Goal: In the items below, reproduce the lines starting at the line that contains "Task: Enter full screen mode via corner icon" and ending at the line that contains "Click the Poissons", including both of those lines.
── Recorded data ──
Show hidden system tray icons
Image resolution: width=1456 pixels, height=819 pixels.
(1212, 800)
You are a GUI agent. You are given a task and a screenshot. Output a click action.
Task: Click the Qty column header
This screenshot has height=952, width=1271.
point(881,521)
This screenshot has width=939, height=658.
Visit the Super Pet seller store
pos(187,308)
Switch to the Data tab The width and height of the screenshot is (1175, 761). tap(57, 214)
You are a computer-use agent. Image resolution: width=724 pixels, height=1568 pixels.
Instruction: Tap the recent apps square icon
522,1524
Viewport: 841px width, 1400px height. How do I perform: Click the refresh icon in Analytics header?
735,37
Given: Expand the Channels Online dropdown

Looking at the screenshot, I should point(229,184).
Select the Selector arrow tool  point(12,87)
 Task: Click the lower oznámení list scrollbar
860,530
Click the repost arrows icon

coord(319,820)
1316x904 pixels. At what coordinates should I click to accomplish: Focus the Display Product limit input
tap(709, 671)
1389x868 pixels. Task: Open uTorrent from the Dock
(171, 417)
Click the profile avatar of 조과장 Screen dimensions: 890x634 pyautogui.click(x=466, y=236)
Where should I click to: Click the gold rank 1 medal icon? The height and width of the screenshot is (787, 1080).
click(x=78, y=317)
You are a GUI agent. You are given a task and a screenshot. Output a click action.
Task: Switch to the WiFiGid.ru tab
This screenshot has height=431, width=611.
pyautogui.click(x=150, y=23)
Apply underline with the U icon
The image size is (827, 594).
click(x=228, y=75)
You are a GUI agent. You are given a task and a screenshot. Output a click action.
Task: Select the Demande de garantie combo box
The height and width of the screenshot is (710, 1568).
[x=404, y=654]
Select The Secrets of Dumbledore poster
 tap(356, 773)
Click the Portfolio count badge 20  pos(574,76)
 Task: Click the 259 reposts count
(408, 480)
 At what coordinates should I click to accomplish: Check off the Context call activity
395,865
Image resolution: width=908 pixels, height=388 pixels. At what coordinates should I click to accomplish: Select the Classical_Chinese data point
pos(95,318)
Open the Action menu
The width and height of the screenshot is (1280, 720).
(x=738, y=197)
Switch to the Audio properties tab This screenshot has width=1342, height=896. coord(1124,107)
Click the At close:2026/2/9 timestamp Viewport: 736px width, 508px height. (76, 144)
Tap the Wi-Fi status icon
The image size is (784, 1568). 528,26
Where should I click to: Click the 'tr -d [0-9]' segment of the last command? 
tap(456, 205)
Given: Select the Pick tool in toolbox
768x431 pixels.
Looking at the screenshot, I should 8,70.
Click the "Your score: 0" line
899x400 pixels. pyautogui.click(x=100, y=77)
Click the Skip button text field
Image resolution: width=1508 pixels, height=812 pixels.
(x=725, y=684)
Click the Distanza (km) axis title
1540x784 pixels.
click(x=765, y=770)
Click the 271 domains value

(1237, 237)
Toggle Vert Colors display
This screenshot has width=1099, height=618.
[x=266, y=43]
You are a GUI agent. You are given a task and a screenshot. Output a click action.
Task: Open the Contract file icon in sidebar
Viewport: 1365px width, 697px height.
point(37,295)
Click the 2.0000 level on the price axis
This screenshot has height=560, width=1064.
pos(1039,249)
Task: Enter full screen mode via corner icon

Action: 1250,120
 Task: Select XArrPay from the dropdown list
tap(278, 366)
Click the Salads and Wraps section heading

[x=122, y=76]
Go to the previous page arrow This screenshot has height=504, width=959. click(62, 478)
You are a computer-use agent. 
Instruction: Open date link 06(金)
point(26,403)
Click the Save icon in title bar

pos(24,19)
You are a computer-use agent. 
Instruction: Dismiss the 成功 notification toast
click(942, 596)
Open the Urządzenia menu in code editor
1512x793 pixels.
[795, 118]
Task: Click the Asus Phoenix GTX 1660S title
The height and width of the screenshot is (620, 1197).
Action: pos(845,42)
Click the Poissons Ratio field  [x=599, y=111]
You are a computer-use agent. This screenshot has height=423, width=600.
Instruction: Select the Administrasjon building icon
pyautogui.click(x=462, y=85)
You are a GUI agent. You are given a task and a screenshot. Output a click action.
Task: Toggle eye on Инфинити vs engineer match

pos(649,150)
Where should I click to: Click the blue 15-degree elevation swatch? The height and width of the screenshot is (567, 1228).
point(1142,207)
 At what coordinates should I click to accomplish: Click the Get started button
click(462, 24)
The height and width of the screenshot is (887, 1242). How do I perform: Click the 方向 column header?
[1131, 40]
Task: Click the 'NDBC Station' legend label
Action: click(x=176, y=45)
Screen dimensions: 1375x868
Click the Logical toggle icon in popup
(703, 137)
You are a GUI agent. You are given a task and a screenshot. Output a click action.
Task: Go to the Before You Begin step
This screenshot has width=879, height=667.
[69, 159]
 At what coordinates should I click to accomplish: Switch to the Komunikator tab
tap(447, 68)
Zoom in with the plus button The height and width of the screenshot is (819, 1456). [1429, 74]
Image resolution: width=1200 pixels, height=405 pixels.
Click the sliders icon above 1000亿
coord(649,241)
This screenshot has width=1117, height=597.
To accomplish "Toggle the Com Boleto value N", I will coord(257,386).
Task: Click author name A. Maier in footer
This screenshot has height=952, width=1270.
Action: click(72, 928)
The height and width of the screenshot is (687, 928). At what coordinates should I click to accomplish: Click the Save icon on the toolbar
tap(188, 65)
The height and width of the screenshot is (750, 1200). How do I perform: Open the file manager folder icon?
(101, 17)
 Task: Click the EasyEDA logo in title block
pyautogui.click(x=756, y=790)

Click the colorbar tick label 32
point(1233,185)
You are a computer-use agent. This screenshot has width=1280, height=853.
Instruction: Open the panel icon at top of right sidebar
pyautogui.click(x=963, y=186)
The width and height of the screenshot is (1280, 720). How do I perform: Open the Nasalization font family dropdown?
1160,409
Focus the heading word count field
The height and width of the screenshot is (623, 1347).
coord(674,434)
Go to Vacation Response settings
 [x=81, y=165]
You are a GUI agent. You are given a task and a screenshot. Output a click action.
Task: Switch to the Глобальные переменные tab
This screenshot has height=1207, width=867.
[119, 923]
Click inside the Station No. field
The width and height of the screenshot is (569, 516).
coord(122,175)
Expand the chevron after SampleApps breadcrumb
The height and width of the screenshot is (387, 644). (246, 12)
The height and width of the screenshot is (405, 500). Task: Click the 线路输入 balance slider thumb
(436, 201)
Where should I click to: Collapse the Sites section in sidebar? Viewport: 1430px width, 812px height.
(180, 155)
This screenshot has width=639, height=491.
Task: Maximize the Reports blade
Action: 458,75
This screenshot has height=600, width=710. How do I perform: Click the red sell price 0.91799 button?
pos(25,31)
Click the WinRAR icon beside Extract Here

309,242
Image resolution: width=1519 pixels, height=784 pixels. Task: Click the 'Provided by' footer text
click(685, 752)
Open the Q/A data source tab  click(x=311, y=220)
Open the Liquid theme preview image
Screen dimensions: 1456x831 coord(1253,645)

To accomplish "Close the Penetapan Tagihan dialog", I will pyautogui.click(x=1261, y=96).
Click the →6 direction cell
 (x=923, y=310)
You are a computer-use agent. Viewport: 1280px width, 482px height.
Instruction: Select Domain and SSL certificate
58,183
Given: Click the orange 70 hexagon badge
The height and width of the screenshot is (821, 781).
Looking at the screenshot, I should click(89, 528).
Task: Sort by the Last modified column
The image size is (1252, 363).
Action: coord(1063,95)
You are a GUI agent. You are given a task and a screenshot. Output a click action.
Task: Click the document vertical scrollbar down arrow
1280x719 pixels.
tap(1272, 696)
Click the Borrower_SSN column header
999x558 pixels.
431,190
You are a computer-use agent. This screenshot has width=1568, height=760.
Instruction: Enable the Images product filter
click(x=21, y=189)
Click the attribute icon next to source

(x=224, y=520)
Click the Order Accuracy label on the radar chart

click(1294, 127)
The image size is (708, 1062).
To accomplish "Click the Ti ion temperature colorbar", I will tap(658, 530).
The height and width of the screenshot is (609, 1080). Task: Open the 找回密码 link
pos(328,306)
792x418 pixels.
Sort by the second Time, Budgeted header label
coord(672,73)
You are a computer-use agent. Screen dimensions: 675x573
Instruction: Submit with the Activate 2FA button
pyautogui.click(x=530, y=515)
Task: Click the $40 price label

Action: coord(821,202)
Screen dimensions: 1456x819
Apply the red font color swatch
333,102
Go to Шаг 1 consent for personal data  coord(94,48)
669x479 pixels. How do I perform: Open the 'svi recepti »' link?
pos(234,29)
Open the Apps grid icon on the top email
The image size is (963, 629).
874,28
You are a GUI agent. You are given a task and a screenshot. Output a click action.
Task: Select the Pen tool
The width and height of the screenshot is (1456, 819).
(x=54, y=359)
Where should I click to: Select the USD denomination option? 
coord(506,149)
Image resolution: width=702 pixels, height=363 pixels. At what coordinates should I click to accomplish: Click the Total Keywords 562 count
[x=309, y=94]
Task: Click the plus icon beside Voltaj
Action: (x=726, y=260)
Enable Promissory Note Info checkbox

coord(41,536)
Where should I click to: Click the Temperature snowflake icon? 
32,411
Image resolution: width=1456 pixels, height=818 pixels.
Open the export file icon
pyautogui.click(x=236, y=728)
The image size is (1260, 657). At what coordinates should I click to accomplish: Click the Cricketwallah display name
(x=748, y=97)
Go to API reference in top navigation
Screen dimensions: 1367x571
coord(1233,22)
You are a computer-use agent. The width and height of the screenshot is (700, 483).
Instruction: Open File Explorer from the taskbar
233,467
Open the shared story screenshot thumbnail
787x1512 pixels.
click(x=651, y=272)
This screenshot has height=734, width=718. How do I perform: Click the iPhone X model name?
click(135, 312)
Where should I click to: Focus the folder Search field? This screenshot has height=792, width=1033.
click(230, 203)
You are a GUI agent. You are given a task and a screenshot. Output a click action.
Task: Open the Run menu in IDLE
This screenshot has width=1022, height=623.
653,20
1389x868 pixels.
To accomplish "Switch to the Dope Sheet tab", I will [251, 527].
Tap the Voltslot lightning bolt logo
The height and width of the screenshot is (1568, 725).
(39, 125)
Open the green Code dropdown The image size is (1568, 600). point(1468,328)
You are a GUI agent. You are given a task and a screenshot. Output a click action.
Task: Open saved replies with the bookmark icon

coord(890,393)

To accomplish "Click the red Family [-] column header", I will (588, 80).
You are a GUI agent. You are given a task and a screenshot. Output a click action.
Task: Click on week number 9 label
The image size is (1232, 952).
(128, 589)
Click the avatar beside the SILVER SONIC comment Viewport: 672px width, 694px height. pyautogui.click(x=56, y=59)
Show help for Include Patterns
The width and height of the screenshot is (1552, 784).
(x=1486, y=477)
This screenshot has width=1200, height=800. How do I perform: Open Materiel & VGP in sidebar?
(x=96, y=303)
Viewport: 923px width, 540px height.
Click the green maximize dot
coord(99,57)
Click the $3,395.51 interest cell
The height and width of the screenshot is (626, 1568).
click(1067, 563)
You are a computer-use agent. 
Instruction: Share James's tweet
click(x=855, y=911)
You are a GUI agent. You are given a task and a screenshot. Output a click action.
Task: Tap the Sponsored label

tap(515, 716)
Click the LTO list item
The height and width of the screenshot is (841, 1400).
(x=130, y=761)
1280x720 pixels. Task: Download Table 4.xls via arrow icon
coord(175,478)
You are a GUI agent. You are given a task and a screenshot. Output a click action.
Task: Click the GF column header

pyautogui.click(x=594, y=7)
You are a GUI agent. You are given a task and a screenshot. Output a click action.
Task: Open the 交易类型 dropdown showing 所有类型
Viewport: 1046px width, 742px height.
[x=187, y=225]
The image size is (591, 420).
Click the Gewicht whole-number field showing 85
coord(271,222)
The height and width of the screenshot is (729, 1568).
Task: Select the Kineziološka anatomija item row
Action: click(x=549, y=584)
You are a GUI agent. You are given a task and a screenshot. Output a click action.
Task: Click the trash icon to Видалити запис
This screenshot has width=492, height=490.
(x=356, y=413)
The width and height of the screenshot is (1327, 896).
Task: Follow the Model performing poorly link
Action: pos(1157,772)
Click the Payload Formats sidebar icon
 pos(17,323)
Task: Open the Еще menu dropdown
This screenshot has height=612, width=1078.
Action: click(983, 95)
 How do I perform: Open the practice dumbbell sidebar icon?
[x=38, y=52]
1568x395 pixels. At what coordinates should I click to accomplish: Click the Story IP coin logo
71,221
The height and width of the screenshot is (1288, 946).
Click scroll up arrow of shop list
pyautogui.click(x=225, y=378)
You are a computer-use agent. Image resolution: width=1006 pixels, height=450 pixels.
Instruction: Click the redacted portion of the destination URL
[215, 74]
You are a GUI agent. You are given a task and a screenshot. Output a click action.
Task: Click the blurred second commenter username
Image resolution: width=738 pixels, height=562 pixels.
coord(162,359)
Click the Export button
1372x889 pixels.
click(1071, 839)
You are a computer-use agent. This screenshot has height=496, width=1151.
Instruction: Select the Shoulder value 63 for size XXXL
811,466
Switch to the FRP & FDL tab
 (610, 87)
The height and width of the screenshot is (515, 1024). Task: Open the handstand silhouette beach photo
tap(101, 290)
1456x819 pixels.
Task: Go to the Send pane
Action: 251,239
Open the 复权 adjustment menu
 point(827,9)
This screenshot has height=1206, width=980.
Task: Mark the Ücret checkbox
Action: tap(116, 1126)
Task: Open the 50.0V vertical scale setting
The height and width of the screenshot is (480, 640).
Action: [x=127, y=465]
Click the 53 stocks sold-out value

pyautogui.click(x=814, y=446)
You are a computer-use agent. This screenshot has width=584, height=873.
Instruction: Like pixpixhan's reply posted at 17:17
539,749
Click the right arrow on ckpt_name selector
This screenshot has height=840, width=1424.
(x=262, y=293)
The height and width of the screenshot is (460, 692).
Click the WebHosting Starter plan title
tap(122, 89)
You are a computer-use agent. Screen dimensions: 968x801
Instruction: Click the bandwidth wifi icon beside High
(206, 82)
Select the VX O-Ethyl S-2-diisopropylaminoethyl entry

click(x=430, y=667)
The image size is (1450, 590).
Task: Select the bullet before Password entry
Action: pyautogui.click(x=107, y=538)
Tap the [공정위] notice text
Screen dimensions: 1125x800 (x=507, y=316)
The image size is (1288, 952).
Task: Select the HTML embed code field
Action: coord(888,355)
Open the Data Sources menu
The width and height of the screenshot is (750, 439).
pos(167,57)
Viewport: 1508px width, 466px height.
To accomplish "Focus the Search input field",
───
Task result:
Task: Enter full screen mode via corner icon

Action: 1250,120
 Task: Select XArrPay from the dropdown list
tap(278, 366)
Click the Salads and Wraps section heading

[x=122, y=76]
Go to the previous page arrow This screenshot has height=504, width=959. click(62, 478)
You are a computer-use agent. 
Instruction: Open date link 06(金)
point(26,403)
Click the Save icon in title bar

pos(24,19)
You are a computer-use agent. 
Instruction: Dismiss the 成功 notification toast
click(942, 596)
Open the Urządzenia menu in code editor
1512x793 pixels.
[795, 118]
Task: Click the Asus Phoenix GTX 1660S title
The height and width of the screenshot is (620, 1197).
Action: pos(845,42)
Click the Poissons Ratio field  [x=599, y=111]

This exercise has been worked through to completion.